Tools: Powerful There Is An AI Code Review Bubble
Today, we're in the hard seltzer era of AI code review: everybody's doing them. OpenAI, Anthropic, Cursor, Augment, now Cognition, and even Linear. Of course, there's also the "White Claws" of code review: pure-play code review agents like Greptile (that's us!), CodeRabbit, Macroscope, and a litter of fledgling YC startups. Then there are the adjacent Budweisers of this world:
Amazingly, these two were announced practically within 24 hours of each other.
As the proprietors of an, er, AI code review tool suddenly beset by an avalanche of competition, we're asking ourselves: what makes us different?
Based on our benchmarks, we are uniquely good at catching bugs. However, if all company blogs are to be trusted, this is something we have in common with every other AI code review product. One just has to try a few, and pick the one that feels the best.
Unfortunately, code review performance is ephemeral and subjective, and is ultimately not an interesting way to discern the agents before trying them. It's useless for me to try to convince you that we're the best. You should just try us and make up your own mind.
Instead of telling you how our product is differentiated, I am going to tell you how our viewpoint is differentiated - how we think code review will look in the long-term, and what we're doing today to prepare our customers for that future.

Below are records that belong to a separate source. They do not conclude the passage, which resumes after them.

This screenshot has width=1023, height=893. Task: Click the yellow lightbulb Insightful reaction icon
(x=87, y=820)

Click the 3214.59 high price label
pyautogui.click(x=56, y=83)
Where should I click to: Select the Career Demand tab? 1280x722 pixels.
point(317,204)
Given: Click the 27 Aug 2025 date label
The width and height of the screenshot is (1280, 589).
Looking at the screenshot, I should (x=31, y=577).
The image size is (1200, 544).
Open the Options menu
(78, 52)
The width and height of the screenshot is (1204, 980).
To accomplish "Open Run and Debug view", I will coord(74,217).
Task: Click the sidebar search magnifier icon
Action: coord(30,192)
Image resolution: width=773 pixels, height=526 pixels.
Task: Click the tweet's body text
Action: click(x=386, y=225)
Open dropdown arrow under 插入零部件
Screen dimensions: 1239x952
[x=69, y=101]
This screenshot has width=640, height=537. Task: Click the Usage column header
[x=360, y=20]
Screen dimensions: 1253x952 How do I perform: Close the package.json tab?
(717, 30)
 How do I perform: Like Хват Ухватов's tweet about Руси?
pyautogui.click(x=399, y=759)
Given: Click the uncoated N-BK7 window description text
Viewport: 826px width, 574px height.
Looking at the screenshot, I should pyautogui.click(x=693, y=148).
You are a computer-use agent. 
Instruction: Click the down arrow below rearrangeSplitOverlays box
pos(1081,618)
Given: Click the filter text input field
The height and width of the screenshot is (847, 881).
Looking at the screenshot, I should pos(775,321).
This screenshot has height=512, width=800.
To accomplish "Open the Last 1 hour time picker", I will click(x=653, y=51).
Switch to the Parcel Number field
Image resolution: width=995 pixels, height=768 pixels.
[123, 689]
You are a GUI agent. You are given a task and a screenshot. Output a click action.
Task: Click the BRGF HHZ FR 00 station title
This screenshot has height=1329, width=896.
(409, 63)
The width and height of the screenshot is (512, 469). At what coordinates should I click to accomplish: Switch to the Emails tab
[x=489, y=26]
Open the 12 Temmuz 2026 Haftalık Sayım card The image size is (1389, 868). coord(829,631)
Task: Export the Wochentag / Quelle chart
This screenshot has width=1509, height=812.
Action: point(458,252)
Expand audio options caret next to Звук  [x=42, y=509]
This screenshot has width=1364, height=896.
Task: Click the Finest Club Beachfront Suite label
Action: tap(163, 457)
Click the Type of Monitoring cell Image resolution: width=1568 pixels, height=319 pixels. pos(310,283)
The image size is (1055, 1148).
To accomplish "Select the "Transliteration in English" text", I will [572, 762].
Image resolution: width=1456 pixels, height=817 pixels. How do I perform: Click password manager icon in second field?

Our thesis can be distilled into three pillars: independence, autonomy, and feedback loops.
We strongly believe that the review agent should be different from the coding agent. We are opinionated on the importance of independent code validation agents. In spite of multiple requests, we have never shipped codegen features. We don't write code; an auditor doesn't prepare the books, a fox doesn't guard the henhouse, and a student doesn't grade their own essays.
Today's agents are better than the median human code reviewer at catching issues and enforcing standards, and they're only getting better. It's clear that in the future a large percentage of code at companies will be auto-approved by the code review agent. In other words, there will be some instances where a human writes a ticket, an agent writes the PR, and another agent validates, approves, and merges it.
This might seem far-fetched but the counterfactual is Kafkaesque. A human rubber-stamping code being validated by a super intelligent machine is the equivalent of a human sitting silently in the driver's seat of a self-driving car, "supervising".